**Work item:** A bare number is required: the count of lines in the material below that hold the word "Identify".

**Data in this exercise:**
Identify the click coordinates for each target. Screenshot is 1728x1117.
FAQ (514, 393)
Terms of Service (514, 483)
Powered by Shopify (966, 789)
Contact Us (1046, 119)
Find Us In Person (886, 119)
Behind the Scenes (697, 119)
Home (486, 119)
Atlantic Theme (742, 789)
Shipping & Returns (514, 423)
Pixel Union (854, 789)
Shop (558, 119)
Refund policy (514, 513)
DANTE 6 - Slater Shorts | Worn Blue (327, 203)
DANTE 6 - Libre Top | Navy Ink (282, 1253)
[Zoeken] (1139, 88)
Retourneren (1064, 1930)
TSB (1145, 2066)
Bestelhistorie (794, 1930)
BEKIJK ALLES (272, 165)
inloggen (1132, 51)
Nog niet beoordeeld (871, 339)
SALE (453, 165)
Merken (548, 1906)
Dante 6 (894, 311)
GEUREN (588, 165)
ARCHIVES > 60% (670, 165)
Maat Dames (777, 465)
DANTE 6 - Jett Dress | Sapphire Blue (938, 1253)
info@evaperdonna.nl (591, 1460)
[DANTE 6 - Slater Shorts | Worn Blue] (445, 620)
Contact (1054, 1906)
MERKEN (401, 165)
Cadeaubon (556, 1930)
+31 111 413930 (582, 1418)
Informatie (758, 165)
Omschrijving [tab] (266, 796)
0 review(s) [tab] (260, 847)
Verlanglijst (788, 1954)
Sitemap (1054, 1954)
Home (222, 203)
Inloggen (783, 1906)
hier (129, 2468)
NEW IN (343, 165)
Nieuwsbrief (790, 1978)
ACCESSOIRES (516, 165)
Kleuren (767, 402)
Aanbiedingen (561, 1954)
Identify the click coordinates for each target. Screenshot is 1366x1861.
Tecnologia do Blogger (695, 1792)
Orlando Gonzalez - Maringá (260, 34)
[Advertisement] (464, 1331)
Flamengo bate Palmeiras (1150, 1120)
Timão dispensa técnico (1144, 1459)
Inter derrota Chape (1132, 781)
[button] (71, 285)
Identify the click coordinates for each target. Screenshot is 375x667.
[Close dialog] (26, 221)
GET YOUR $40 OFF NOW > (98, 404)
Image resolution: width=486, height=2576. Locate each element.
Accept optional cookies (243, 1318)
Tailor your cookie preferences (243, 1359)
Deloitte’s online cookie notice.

**Written solution:** 3